I'll be in LA, of course, representing The Caucus, and writing articles for Ruach (our quarterly magazine), The Monthly Caucus (our monthly email newsletter), the Caucus Face Book page, and this here blog.
As I was looking over the revisions, I noticed something on our web page that I hadn't noticed before. Here's the sentence:
The Episcopal Women’s Caucus, committed to advancing the role and status of women in the church, continues today as the feminist* voice in the Episcopal Church, theologically, spiritually, and politically.At the bottom of the page, there is this note:
*A feminist is anyone who believes that God created males and females equally human.I sighed. Deeply.
It would appear that I'm really having problems, these days, with things being reduced to the lowest common denominator.
Yes, of course, a feminist believes that when the Divine hand created humankind - "male and female God made them" - equality was in our DNA.
That's as good a starting point as any I can think of.
But, it's just a starting point.
First of all, you don't have to be female to be a feminist. That's because feminism is a movement which identifies and names the political, cultural and economic realities of the oppression of women and seeks to change the dominant white male heterosexist paradigm as an acceptable social construct.
That's a whole lot of definition in one sentence, so let me break that down.
I say that feminism is a movement because it is an idea about equality, a philosophy about the human enterprise, that finds its highest value and meaning in action.

STUDY QUESTIONS:
(1) Reproduce the stretch of the blog post on feminism from "Yes, of course, a" through "can think of." verbatim.
(2) Answer these questions using the blog post on feminism:
(a) What is the name of the Caucus's quarterly magazine?
(b) According to the note at the bottom of the Caucus web page, who is a feminist?
(c) Why does the writer say that feminism is a movement?
(3) Continue the blog post on feminism from its final sentence.

DATA FOR REVIEW:

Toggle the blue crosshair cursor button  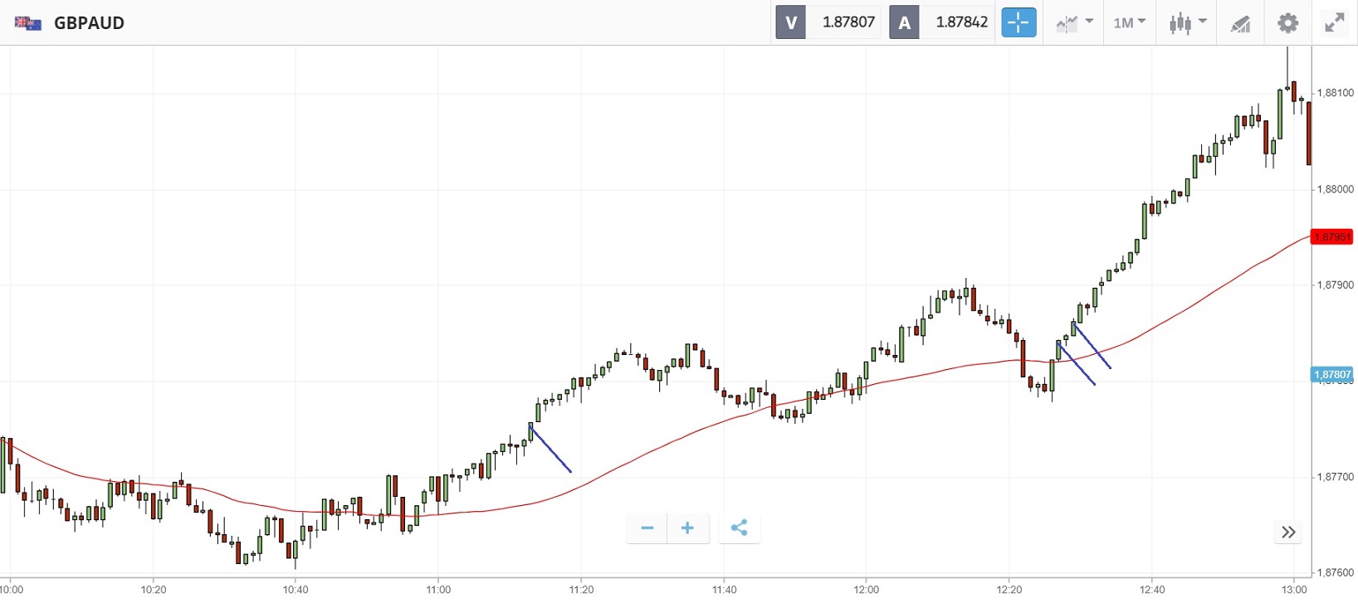point(1019,22)
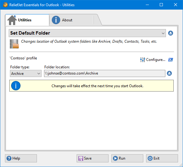Viewport: 183px width, 167px height.
Task: Click the eject icon beside utility selector
Action: (171, 33)
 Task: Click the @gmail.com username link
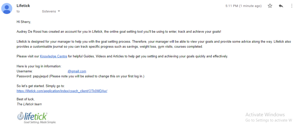pyautogui.click(x=77, y=71)
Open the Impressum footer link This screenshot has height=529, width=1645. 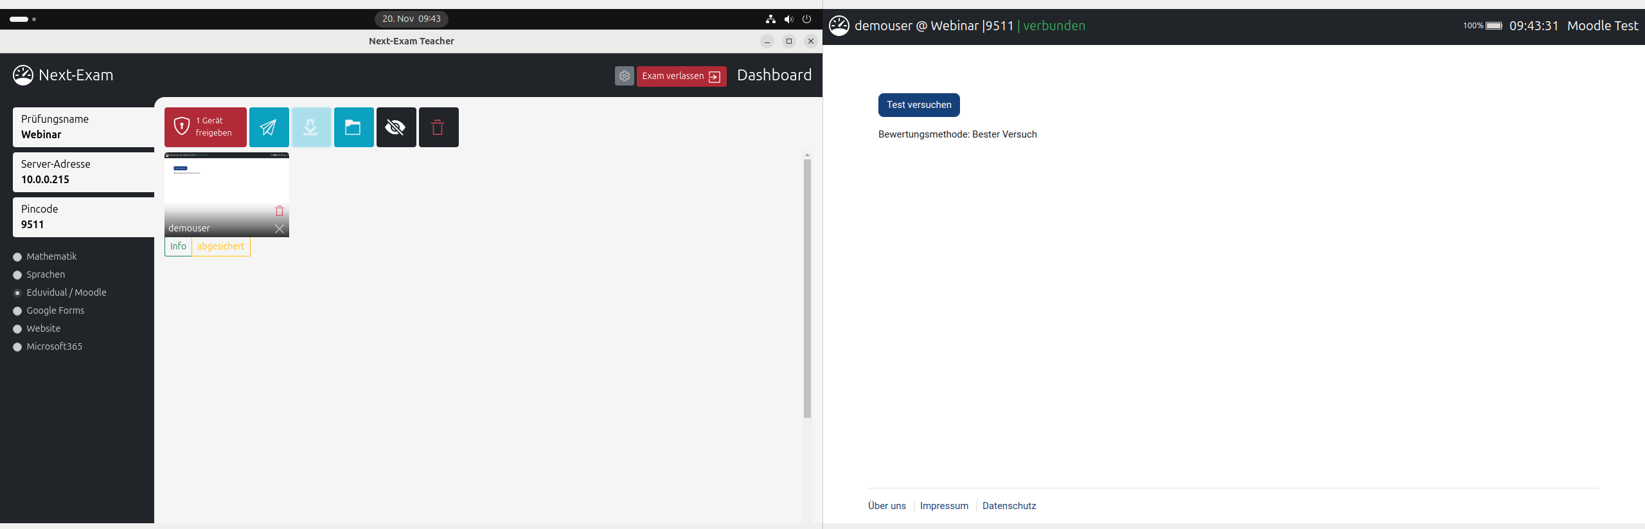tap(943, 506)
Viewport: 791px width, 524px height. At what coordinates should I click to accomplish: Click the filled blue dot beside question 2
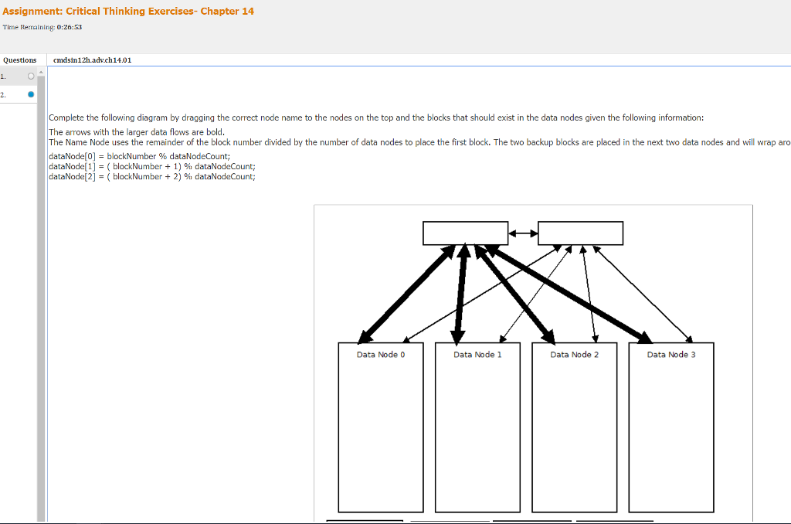point(30,93)
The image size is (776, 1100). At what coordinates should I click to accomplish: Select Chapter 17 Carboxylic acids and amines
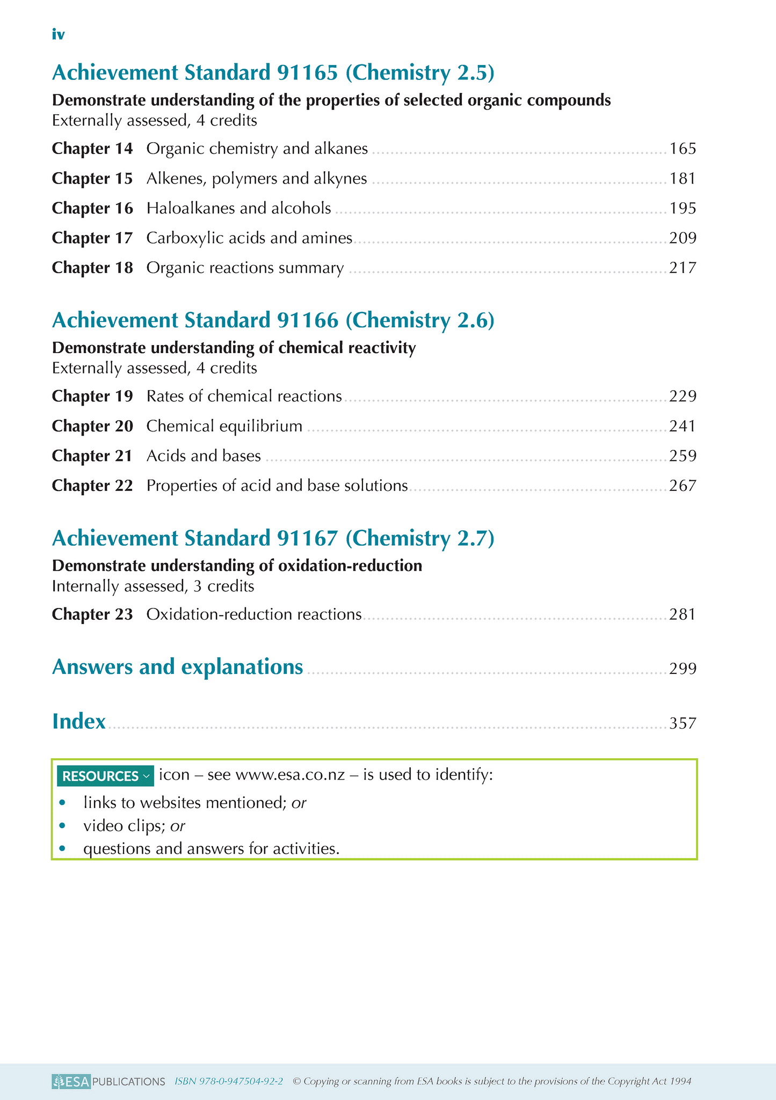(x=249, y=238)
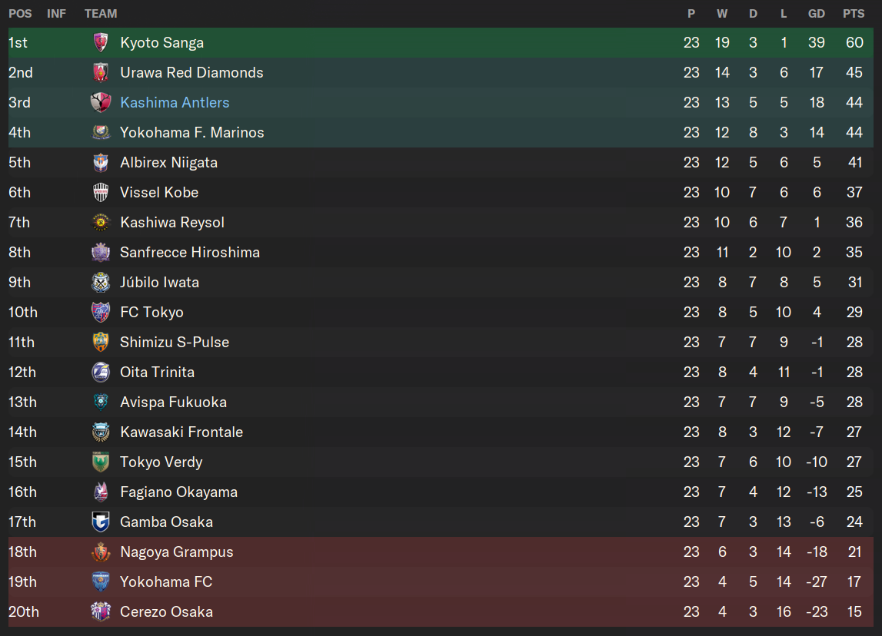The image size is (882, 636).
Task: Open Kashima Antlers team link
Action: coord(175,102)
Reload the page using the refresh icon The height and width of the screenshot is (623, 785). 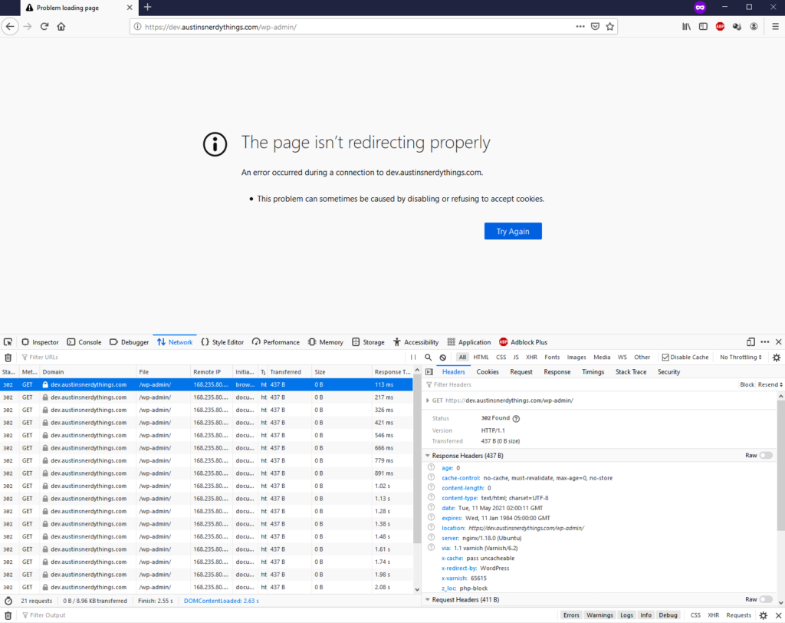coord(44,26)

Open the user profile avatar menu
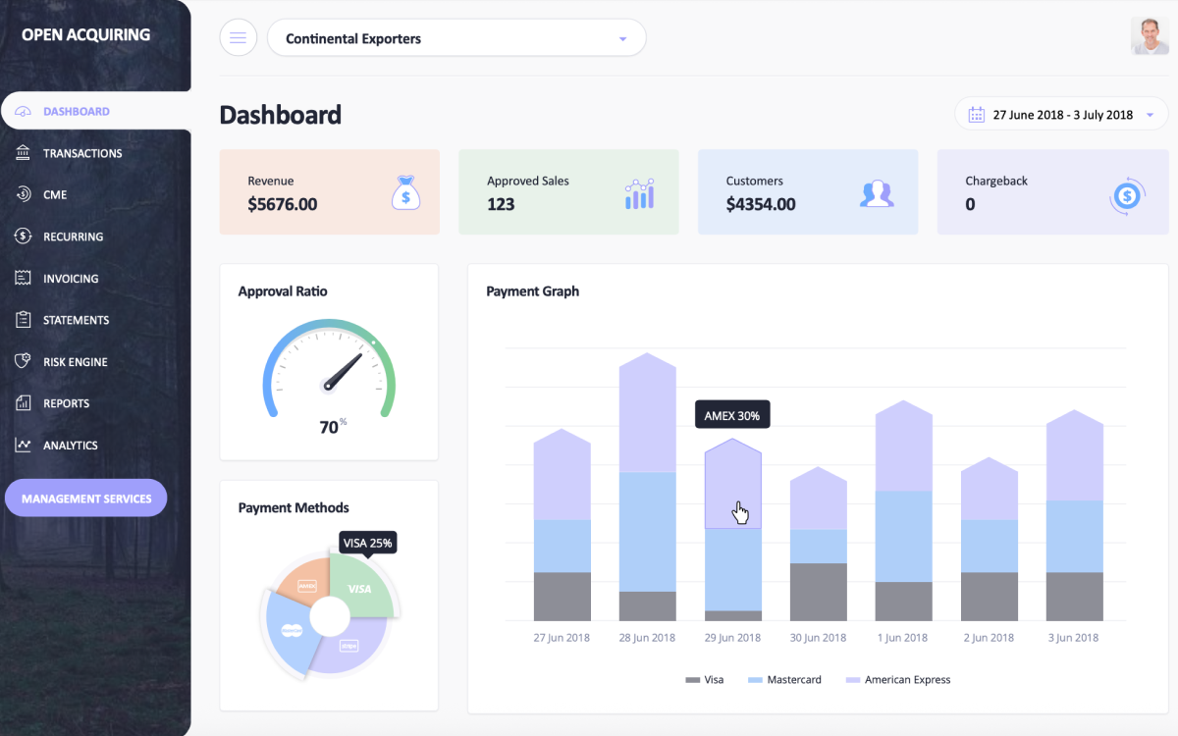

ANSWERS FOR THE TASKS:
(1)
Yes, of course, a feminist believes that when the Divine hand created humankind - "male and female God made them" - equality was in our DNA.
That's as good a starting point as any I can think of.

(2)
(a) Ruach.
(b) Anyone who believes that God created males and females equally human.
(c) Because it is an idea about equality, a philosophy about the human enterprise, that finds its highest value and meaning in action.

(3)
Feminists have worked hard to secure legal rights for women, including the right of women to enter into contract (remember that, historically, marriage is a contract between two men), as well as property and voting rights.
Feminists advocate and promote a woman's right to the self-determination of her own body, which include autonomy and reproductive rights.
Feminists understand the interlocking nature of oppression, and work with other men and women of color, LGBT people, and people of poverty so that the liberation and justice that are the foundational principles of this country can be enjoyed by all of God's children.
As one might imagine, working to subvert the dominant cultural paradigm can - and, in fact does - result in some fairly powerful push-back.
Certain conservative news commentators like to refer to women who engage in this particular work of justice as "femi-nazi".
Then again, in their view, if you engage in any sort of work of 'social justice' you're probably a socialist - or, at the very least, your credentials as a 'true American' are highly suspect.
I am a feminist because I am an American.
I don't know how one can say the Pledge of Allegiance to the Flag and get to the part about "liberty and justice for all" and not be a feminist.
I am a feminist because I am a Christian.
I don't know how anyone could follow the teachings of Jesus and not be part of the movement to insure equality and liberation for all God's children.
Which, I suppose, brings us right back to that very simple definition of a feminist as one who believes that God created males and females equally human.
That's an undeniably good place to begin.
A feminist also believes that the historic consecration on Saturday in LA of two women to the episcopacy, one of them a lesbian, is a better place to begin.
I'm on my way to LA this morning - to witness the church begin a new chapter in the ongoing movement toward the liberation and equality which Jesus promised when we are obedient to and fully embrace the gospel.
I hope you'll join me in prayer and spirit.